The Fault Tolerance Manager uses application-layer checkpoints combined with a sender-based message logger, following the uncoordinated and semi-coordinated rollback-recovery protocols, to protect the application during failure-free executions. In order to monitor and manage the FTM resource usage for FT protection, a dynamic resource controller is also added.

Checkpointing operation is initiated by the application, hence modifications in the application’s source are needed, although the application algorithm remains intact. The checkpoint operations are inserted during natural synchronization of the application processes. The checkpoints store structures containing only necessary information to restore execution in case of failures, avoiding the need to store SO particular information. The checkpoint files are used when the application is recovered from a failure.

Exchanged application’s messages are stored into the message logger facility, in order to replay them to the processes affected by failures. After the processes are restarted, they directly consume messages from the logger. For the uncoordinated approach, all exchanged messages between the application processes are stored. The semi-coordinated approach stores only exchanged messages between the application processes that are in distinct nodes, as shown in Fig. 2.

Fig. 2.
figure 2

Sender-based message logger.

When failures appear, a mechanism of detection is needed to start the recovery procedure. In this work, ULFM is used to detect failures. FTM implements an error handler, which is invoked by the ULFM detection mechanism to recovery the application execution.

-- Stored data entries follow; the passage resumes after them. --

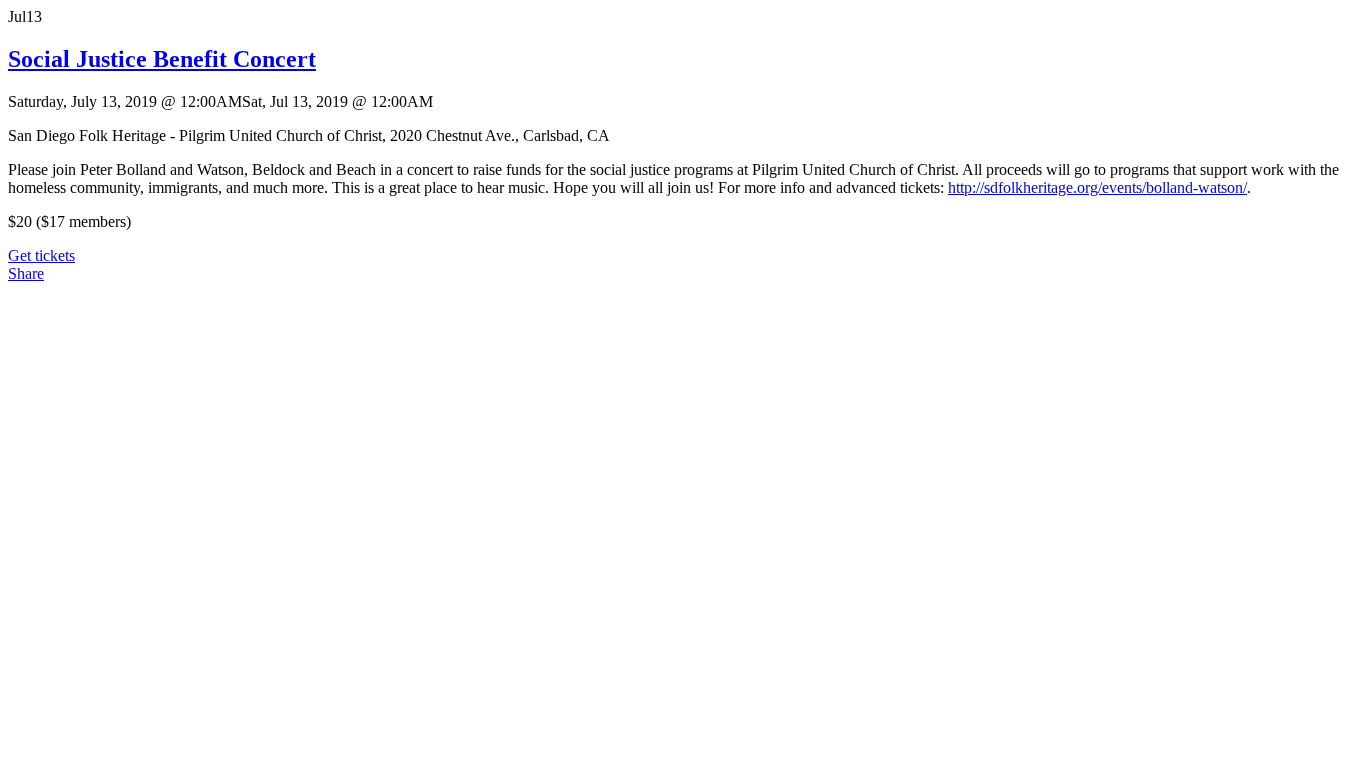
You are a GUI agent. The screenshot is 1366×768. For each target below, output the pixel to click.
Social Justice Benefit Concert (162, 59)
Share (26, 273)
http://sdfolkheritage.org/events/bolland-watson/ (1097, 187)
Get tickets (41, 255)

The failure detection, reconfiguration and recovery procedures are implemented as a handler in FTM. To illustrate the procedures, one process per node is used, with the uncoordinated protocol and a pessimistic sender-based message logger, shown in Fig. 3. It depicts that \(P_{3} \) fails, and \(P_{2} \) is the first process which detects the failure, causing the revocation of the global communicator using MPI_Comm_revoke. After the revocation, all remaining processes are notified and they shrink the global communicator, taking out the failed processes using the MPI_Comm_shrink call. Finally, the remaining processes spawn the communicator using dynamically launched processes of the application.

Fig. 3.
figure 3

Failure detection, reconfiguration and recovery procedures.

After the reconfiguration, the affected processes load the checkpoint and jump to the correct execution line in order to continue the application execution. The messages are consumed from the message logger to finish the re-execution. Meanwhile, non-failed processes continue their execution.

2.1 Dynamic Resources Controller

As previously seen, the FT protection requires resources and it comes with overhead for the user’s applications. The protection of the application execution stores both, checkpoints and messages of the application processes. The uncoordinated and semi-coordinated protocols avoid the restart of all the application processes when a failure occurs. Although, they require a logger facility to replay messages to restored processes. To reduce failure-free overhead, the logger uses main memory to store processes messages. The main memory often provides high speed access compared to local hard disk or a centralized storage. However, the main memory is a limited resource, which is shared between the application processes and the FT components. The usage of FT resources is application dependent, meaning different communication pattern, size and quantity of messages, directly impacts on FT resource usage. The free available memory can rapidly ran out due to FT protection tasks. The impact of running out of main memory can result in the application execution stall.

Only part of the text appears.